I cannot correctly graph a rolling average on resampled data.
How to reproduce the bug
- Add this CSV file as a dataset: demo.csv
- Create a "Time-series Line Chart" based on the dataset provided
- Set the metric to be "AVG(value)"
- At this stage, if you click "Update chart" you'll see a straight line (y=5). Note, for example, there is no value for 2000-01-03, as expected.
- Open "Advanced Analytics"
- From the resampling rules, select "1 calendar day frequency"
- From fill method, select "Zero imputation" (or "Sum values", they both give the same outcome)
- If you update the chart now, you will see many days with zero values. The line is no longer the simple y=5. This is as expected.
- Select "mean" from as the rolling window function.

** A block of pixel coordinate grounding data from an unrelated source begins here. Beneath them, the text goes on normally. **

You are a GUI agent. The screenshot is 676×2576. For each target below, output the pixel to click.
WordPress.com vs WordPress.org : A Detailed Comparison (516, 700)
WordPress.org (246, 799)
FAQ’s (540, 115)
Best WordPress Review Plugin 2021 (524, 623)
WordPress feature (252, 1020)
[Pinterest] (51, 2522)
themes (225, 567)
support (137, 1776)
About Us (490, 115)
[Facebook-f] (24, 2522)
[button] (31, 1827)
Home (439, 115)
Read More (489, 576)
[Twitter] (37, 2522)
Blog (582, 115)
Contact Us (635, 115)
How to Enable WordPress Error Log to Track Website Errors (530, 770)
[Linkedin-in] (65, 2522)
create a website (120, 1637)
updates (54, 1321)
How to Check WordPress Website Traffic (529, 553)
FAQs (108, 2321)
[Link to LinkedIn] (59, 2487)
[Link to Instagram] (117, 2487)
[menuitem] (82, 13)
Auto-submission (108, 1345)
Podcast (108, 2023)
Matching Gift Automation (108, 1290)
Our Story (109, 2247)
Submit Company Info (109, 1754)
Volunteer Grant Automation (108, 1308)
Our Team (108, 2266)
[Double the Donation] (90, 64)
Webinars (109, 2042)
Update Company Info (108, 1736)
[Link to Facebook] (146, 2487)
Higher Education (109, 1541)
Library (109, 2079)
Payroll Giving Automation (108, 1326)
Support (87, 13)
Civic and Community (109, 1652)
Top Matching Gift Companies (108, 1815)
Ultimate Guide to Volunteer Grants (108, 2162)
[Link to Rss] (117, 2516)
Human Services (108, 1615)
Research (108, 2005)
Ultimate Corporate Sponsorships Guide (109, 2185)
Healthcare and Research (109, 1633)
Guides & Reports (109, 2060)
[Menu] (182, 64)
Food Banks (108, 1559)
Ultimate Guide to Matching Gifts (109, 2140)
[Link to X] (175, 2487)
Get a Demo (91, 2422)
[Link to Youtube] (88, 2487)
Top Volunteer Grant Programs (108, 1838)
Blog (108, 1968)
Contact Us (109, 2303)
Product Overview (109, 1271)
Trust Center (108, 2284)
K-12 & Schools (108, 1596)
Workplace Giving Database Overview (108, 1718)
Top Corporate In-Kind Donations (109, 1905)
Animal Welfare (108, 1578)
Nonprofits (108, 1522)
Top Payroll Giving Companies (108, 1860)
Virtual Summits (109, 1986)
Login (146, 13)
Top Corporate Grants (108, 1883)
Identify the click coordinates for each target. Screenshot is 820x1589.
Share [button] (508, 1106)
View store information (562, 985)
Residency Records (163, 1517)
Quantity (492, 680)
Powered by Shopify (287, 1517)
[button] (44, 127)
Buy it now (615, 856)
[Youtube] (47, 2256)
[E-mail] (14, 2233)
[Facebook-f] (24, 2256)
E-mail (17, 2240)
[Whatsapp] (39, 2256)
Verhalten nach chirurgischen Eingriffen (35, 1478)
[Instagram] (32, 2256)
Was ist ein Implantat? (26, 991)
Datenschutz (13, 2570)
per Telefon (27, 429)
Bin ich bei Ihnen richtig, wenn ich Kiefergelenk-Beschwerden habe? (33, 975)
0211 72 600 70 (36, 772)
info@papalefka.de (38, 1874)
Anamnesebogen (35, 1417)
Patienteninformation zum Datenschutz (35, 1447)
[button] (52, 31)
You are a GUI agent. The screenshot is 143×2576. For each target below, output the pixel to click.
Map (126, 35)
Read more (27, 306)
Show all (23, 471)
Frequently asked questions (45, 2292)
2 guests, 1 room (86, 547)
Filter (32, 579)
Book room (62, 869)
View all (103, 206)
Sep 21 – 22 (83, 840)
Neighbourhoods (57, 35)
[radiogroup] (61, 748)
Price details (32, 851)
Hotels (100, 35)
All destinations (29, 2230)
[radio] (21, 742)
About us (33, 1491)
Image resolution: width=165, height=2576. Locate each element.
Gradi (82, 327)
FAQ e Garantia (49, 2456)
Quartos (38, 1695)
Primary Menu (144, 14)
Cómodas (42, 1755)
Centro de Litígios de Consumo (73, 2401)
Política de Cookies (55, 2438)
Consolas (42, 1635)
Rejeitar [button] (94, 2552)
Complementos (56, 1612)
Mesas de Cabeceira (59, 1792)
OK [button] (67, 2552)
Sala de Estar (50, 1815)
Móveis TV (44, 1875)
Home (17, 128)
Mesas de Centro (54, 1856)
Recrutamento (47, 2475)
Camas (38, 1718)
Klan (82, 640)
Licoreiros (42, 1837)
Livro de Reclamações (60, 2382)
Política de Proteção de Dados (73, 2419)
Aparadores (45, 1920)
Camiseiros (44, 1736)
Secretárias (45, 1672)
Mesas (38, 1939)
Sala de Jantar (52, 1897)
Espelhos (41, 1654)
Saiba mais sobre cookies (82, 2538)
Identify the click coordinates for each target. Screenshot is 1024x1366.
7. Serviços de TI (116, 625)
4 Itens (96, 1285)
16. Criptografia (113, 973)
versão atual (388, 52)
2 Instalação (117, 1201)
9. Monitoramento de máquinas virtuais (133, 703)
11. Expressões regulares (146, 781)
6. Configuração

- Set period and min periods to, say, 5.
- Update the chart
- Note that graph is not a smooth curve, but rather has values at y=5 and y=0:
Expected results
I expected to see a smooth curve, with values between zero and 5, similar to:
Actual results
We see values at y=5 and y=0, not the values that would be expected from a rolling mean on resampled data:
Environment
- browser type and version: Firefox 109.0.1
- superset version: 0.0.0-dev. I've also tried this on Superset 2.3
- python version: 3.8.13
Checklist
Make sure to follow these steps before submitting your issue - thank you!
- [ x ] I have checked the superset logs for python stacktraces and included it here as text if there are any.
- [ x ] I have reproduced the issue with at least the latest released version of superset.
- [ x ] I have checked the issue tracker for the same issue and I haven't found one similar.
Additional context
I'm using the apache/superset Docker images.
Comment From: matthew-at-qamcom
For more context, I posted a related question on Stack Overflow.
Comment From: matthew-at-qamcom
I re-encountered this problem again. Here's an indication of the size of the effect, with two graphs superimposed. In blue we have Superset's results and in red we have a plot of data manipulated directly using Pandas.
The difference is caused by the fact that we do not have data for weekends. These days are just ignored by Superset, but a correct manipulation would fill with zeros before calculating the rolling values.
Comment From: rusackas
This still seems to be an issue in 3.x. Thanks for giving sample data and a detailed repro flow. Keeping this open.
Comment From: rusackas
I wonder if @zhaoyongjie knows what's going on here?
Comment From: Rydberg95
Still an issue in 4.0.1. I think the issue can be reduced down to the fact that the the rolling values are calculated first, after which the interpolation is carried out.
I can't really think of scenarios when you would want this to be the order instead of first interpolating, so a change of default would imho be justified.
Comment From: rusackas
@dosu-bot
Comment From: rusackas
This has been silent for nearly a year, but I'll leave it open since it's a data correctness issue. Volunteers welcome to contribute though, since this doesn't seem to be getting much interest or prioritization.
Comment From: rusackas
@dosu for good measure :)
Comment From: dosubot[bot]
The root cause here is the order of operations in Superset's post-processing pipeline: currently, rolling calculations are applied before resampling/filling missing values, which leads to technically incorrect results—rolling ignores the zeros or interpolated points that should be included if resampling happened first. This is why you see the "stepped" pattern instead of a smooth rolling mean, especially when your data has missing dates (like weekends) that should be filled with zeros before rolling is applied.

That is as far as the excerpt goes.